Video games can improve (self-reported) graduate skills in higher education

Tim van der Zee

Video games do not always have a positive reputation and are seen by some as a waste of time, or even lead to aggression, although there is little empirical evidence for this. Other studies, however, show how gaming can also have the potential to improve the gamers' skills, including skills that are consider very useful and important to higher education. In a recent study by Matthew Barr, college students participated in a randomized controlled trial in which half the participants regularly played multiple commercial computer games for several hours per game over the span of 8 weeks.

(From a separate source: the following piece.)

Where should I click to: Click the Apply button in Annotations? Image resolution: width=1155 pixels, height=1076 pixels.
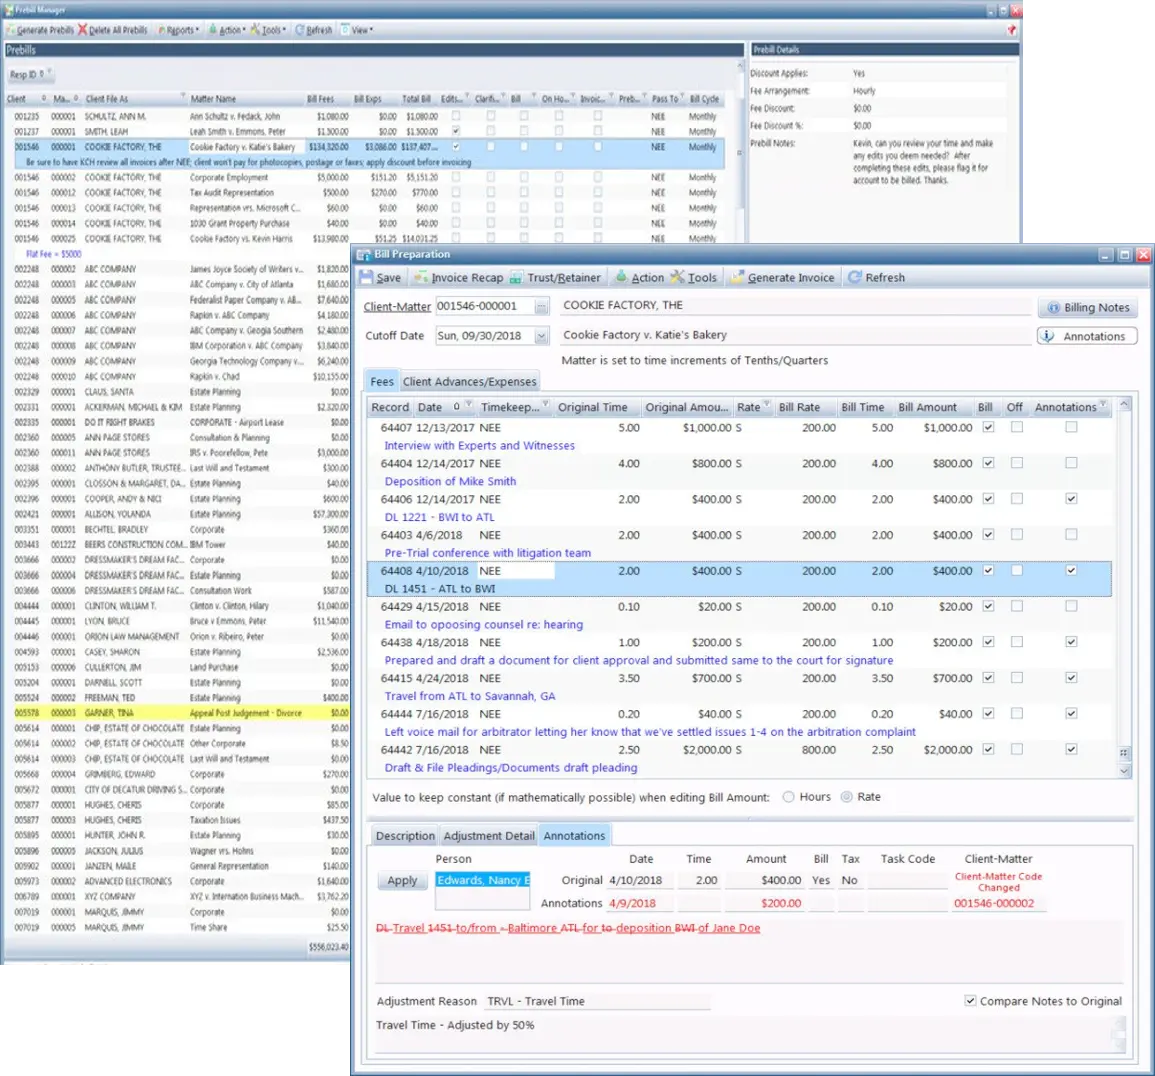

This study measured the effects of playing these video games on the development of the desirable skills and competences sometimes referred to as ‘graduate attributes’. Specifically, they measured three skills/attributes:

  1. adaptability - an individual difference construct that influences how a person interprets and responds to different situations
  2. resourcefulness - the ability to independently perform daily tasks and to seek help from others when unable to function independently
  3. communication skills - the ability to perceive socio-interpersonal relationships and adapt one's interaction goals and behaviors accordingly

A large effect size was observed with mean score change 1.1, 1.15, and 0.9 standard deviations more positive in the intervention group than the control on the communication, adaptability, and resourcefulness scales respectively. The large effect size and statistical significance of these results support the hypothesis that playing video games can improve self-reported graduate skills. The findings suggest that such game-based learning interventions have a role to play in higher education.